Os comerciais de videogame dos anos 90 no Brasil que toda uma geração ainda decora de cor

Comerciais de Videogame dos Anos 90 no Brasil | CheckPointed
Artigo 41 — Atualizado 2026

Os Comerciais de Videogame dos Anos 90
Que o Brasil Nunca Vai Esquecer

Antes do YouTube, antes do Google, era a televisão aberta que vendia sonhos de 16 bits para uma geração inteira

Atualizado 2026 14 min de leitura Historia e Nostalgia Por CheckPointed

Você não precisava ter o videogame para conhecer o comercial de cor. Esse é talvez o detalhe mais curioso de toda uma geração: os comerciais de videogame dos anos 90 tinham um alcance muito maior do que o produto em si. Enquanto um Mega Drive custava o equivalente a quase quatro salários mínimos em 1993, o comercial era transmitido de graça para dezenas de milhões de lares no horário nobre da Globo, do SBT e da Record.

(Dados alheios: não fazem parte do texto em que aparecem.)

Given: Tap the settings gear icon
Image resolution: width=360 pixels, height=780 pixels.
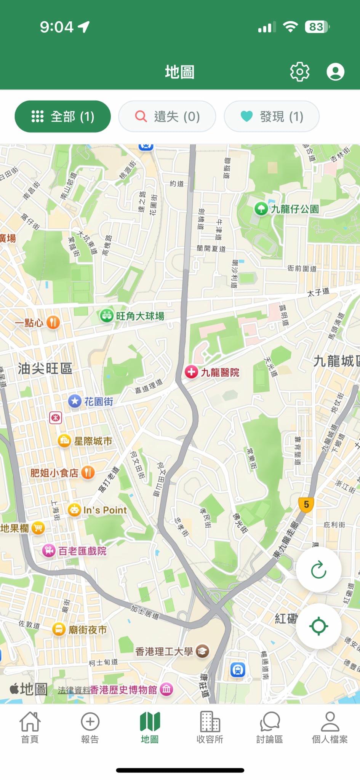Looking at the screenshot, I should point(300,72).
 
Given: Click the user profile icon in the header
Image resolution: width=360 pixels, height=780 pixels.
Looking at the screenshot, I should point(335,72).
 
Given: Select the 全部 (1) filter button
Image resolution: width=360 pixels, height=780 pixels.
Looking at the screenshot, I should point(63,117).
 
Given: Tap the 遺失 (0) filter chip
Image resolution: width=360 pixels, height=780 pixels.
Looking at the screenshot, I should point(167,117).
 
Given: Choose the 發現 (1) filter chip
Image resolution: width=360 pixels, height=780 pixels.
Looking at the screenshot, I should point(272,117).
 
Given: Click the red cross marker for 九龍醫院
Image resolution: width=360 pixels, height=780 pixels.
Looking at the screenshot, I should point(191,372).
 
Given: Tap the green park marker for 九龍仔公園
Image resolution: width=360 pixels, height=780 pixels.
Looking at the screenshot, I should point(261,209).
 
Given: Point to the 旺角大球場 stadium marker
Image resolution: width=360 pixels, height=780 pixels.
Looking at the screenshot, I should point(106,316).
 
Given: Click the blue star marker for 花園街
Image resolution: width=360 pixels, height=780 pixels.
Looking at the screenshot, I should point(75,401).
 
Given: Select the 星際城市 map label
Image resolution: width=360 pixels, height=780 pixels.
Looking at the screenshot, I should point(93,441).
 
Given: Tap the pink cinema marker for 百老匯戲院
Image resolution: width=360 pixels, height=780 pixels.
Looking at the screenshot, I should point(49,551).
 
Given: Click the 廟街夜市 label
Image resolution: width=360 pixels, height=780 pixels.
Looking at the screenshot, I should point(87,630).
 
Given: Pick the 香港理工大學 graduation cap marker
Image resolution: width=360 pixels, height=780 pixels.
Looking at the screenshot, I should point(203,651).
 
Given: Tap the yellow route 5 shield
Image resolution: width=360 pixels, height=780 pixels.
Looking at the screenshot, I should point(306,505).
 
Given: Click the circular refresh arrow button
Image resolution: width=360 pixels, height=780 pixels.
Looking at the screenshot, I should point(318,570).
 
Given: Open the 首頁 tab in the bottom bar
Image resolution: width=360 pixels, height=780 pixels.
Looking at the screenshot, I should point(30,728).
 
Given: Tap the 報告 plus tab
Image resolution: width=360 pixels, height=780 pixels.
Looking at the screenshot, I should point(90,728).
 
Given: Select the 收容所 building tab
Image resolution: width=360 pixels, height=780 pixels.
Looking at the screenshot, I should point(210,728).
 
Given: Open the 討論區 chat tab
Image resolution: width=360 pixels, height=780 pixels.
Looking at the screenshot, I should point(270,728).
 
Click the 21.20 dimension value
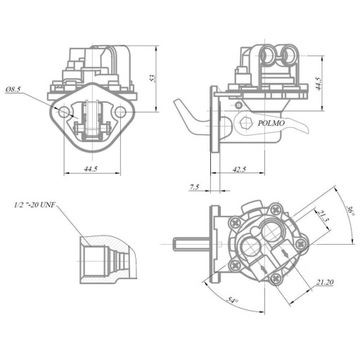coord(325,283)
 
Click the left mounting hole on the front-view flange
coord(66,113)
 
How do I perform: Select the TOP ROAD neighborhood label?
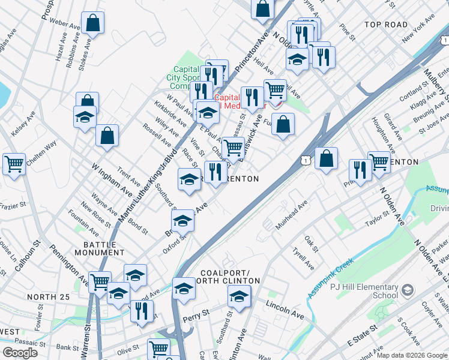coord(385,25)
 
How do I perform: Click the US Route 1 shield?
coord(306,160)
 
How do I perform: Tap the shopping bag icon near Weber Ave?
coord(94,24)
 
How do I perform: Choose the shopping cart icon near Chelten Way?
coord(14,163)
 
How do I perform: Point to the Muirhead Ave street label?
coord(291,215)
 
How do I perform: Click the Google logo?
coord(20,352)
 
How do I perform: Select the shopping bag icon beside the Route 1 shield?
coord(326,159)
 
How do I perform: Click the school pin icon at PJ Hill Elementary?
coord(408,290)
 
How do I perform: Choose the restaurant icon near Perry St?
coord(142,310)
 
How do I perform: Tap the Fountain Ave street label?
coord(83,223)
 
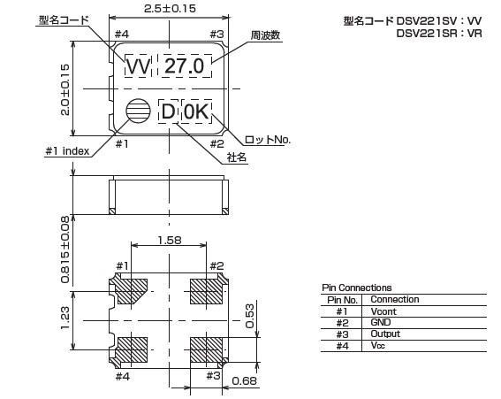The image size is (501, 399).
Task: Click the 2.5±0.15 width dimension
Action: pyautogui.click(x=170, y=8)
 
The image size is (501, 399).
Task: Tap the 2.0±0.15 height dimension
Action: pyautogui.click(x=65, y=90)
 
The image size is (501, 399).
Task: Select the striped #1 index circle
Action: pyautogui.click(x=138, y=111)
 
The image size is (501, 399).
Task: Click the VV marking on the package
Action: pyautogui.click(x=138, y=66)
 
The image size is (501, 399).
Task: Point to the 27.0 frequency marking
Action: pyautogui.click(x=185, y=66)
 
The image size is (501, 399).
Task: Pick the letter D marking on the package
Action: pyautogui.click(x=168, y=112)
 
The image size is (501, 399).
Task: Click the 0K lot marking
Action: pyautogui.click(x=196, y=112)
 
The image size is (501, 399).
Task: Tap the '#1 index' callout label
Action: pyautogui.click(x=67, y=151)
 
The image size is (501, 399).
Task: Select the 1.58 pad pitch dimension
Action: pyautogui.click(x=170, y=240)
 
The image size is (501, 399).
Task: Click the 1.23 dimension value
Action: pyautogui.click(x=65, y=318)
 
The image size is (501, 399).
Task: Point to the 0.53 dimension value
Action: pyautogui.click(x=249, y=316)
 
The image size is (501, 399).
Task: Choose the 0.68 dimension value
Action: pyautogui.click(x=244, y=380)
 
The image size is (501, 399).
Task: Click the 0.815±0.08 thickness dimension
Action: pyautogui.click(x=65, y=249)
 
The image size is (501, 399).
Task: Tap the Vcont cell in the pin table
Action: pyautogui.click(x=383, y=311)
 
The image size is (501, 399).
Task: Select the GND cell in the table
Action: pyautogui.click(x=381, y=322)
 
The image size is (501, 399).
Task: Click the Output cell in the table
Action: pyautogui.click(x=385, y=334)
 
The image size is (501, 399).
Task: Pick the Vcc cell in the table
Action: pyautogui.click(x=377, y=345)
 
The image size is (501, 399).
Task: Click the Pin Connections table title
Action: pyautogui.click(x=357, y=288)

Havia uma ciência nisso. As agências de publicidade e as distribuidoras brasileiras, como a TecToy no caso da Sega, a Playtronic para o Nintendo e a Gradiente para o Game Boy, entendiam que vender videogame no Brasil era diferente de vender no Japão ou nos Estados Unidos. Aqui, era preciso convencer pais antes de convencer crianças. Era preciso fazer o console parecer um investimento, não um brinquedo. E era preciso fazer tudo isso em 30 a 60 segundos de televisão.

O resultado foram peças publicitárias que ficaram tatuadas na memória afetiva de quem tinha entre 6 e 16 anos naquela época. Jingles que voltam na cabeça décadas depois. Slogans que se tornaram parte do vocabulário de uma geração. E imagens de consoles que, na tela da Panasonic da sala, pareciam vir de outro planeta.

Voce lembra do jingle de cor?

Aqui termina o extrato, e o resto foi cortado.